## Task to complete:
Start at the line in the entries below that contains "The width and", stop at the line that contains "Open the #Ad", and output exactly the lines in that span, both ends included.

(Saved data entries)
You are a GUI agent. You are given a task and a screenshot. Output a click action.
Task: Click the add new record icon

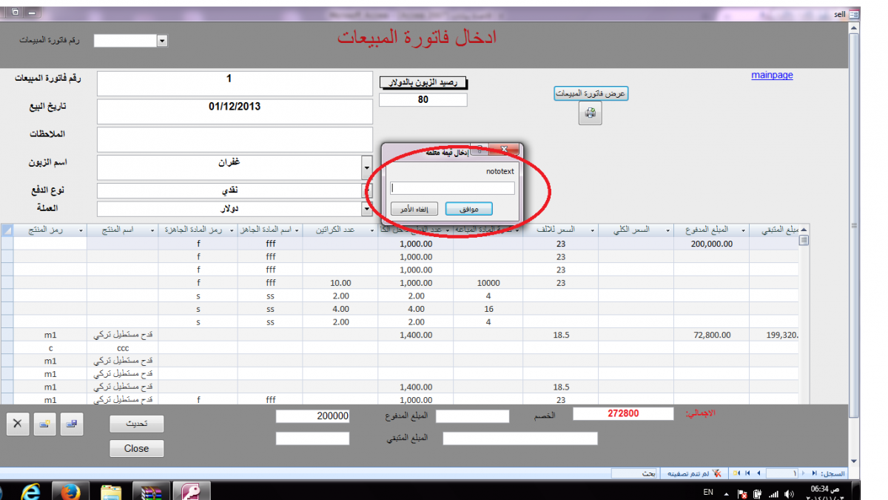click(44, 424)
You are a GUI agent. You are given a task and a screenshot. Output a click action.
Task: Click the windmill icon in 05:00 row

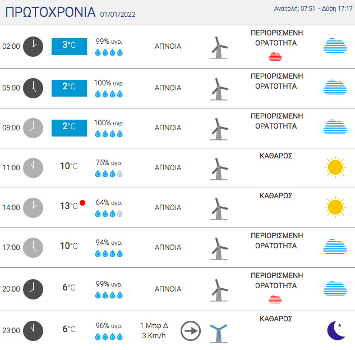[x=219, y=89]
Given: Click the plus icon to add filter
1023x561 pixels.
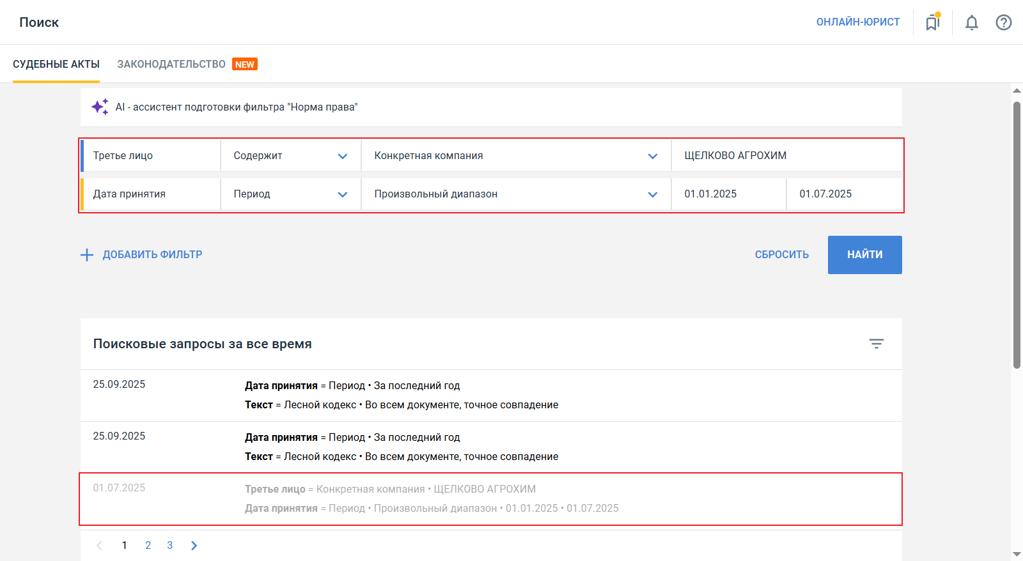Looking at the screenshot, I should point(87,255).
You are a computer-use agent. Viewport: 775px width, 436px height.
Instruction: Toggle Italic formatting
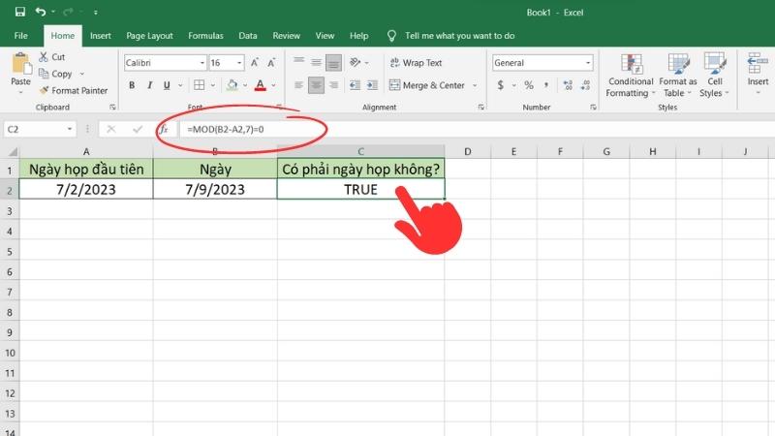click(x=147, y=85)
==
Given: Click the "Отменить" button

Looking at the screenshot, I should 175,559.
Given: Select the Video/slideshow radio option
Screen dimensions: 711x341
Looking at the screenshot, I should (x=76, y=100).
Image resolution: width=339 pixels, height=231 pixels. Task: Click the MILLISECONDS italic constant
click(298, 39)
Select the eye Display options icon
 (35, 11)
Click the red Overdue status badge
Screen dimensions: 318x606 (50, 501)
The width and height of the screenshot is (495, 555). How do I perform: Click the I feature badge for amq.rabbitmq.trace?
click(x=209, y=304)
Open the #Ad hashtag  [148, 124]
* * *
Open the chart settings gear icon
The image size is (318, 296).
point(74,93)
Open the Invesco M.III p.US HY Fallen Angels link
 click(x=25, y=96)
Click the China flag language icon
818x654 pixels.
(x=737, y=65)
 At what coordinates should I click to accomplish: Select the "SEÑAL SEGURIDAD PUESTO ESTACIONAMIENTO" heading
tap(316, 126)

## Answer below:
The width and height of the screenshot is (495, 555). How do I perform: Click the I feature badge for amq.rabbitmq.trace?
click(x=209, y=304)
Open the #Ad hashtag  [148, 124]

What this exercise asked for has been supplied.